Silvester war für meine Mutter auch ein Trigger. Erzählt wurden bei uns nur wenige Erinnerungsbilder, geweint nie, es gab stattdessen Suizid auf Raten.
Eine ganze Generation wahrscheinlich nicht, aber du siehst ja, wie hoch der Anteil derjenigen allein in dieser Gruppe ist, die mit dem Threadtitel etwas anfangen können. Das trifft auf andere Länder sicher auch zu. Was speziell deutsch ist: Dass unsere Eltern auch aus Täterfamilien stammen. Der Nazi-Opa ist nicht nur unrühmlich, je nach schwere der Schuld macht das Enkel heute noch fertig.

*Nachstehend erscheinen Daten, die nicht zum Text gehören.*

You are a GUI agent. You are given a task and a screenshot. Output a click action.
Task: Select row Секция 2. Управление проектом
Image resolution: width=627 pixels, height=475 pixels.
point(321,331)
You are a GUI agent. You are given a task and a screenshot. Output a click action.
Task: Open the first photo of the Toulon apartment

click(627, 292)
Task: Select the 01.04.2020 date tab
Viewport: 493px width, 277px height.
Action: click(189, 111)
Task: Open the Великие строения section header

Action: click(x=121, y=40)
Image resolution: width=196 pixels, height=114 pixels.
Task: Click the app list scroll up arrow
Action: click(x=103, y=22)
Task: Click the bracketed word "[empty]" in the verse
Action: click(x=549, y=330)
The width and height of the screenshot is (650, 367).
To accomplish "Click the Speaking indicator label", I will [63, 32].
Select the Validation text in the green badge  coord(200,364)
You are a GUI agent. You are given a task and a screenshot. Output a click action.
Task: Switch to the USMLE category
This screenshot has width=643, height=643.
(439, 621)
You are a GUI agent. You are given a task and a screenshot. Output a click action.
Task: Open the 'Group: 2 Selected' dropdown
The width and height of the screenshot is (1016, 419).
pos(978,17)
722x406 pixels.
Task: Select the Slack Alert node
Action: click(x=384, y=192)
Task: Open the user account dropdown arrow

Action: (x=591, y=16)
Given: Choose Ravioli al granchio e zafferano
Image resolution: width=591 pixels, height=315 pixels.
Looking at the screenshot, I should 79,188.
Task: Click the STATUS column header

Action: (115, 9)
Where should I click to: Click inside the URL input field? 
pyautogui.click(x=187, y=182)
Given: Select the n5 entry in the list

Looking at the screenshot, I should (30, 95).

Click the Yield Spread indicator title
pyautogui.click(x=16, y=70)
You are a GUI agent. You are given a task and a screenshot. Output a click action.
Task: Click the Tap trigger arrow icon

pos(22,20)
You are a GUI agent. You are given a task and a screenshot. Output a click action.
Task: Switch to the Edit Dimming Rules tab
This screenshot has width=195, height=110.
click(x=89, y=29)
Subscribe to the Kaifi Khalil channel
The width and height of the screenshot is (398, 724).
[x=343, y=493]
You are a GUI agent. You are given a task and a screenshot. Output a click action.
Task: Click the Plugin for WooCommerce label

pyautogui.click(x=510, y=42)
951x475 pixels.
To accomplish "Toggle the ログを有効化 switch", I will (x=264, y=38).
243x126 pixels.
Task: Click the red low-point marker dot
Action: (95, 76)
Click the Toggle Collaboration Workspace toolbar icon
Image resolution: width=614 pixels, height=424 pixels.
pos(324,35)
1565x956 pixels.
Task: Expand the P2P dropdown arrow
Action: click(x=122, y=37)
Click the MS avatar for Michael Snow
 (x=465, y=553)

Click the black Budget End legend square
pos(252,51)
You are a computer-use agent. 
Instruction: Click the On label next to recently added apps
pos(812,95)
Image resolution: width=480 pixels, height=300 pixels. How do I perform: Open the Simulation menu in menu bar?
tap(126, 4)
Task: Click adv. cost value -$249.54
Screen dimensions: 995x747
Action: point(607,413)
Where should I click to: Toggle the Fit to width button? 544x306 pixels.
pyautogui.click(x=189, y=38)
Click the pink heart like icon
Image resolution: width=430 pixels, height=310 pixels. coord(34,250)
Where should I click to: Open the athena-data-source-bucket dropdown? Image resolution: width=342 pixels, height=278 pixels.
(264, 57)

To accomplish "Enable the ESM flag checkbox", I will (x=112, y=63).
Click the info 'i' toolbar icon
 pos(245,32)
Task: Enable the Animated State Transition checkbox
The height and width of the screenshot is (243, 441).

Die Geschichten wie hier wiederholen sich: Der Großvater, der aus russischer Kriegsgefangenschaft traumatisiert heimkam. Manche haben nachts geschrien vor Alpträumen, waren jähzornig, unsere Eltern schon Schulkinder, die plötzlich nicht mehr "Partner der Mutter" waren, sondern sich diesem abgemagerten Wrack gegenübersahen, der sich mit "ich bin dein Vater" vorstellte, herrisch wurde aber nicht mehr arbeiten konnte. Flucht, Vertreibung, sexueller Missbrauch haben viele Mütter und Großmütter erlebt.
Dass Traumata transgenerational weitergegeben werden weiß man noch nicht allzu lange. Übrigens nicht nur durch verkorkste Erziehung sondern auch durch Vererbung. Viele Kinder der Kriegskinder haben mit Beziehungsabbrüchen und Jobwechseln zu kämpfen, schaffen es nicht, Karriere zu machen, manche ziehen immer wieder um, Suchtprobleme, Panikattacken, Alpträume von Feuer, oder Flucht, obwohl man die selbst nicht erlebt hat... Naja, aber alles in allem geben wir ja unser Bestes.
Ich kann übrigens den Kriegsenkel e.V. empfehlen. Ist ja aktuell auch nichts mit Treffen, aber generell sehr spannend.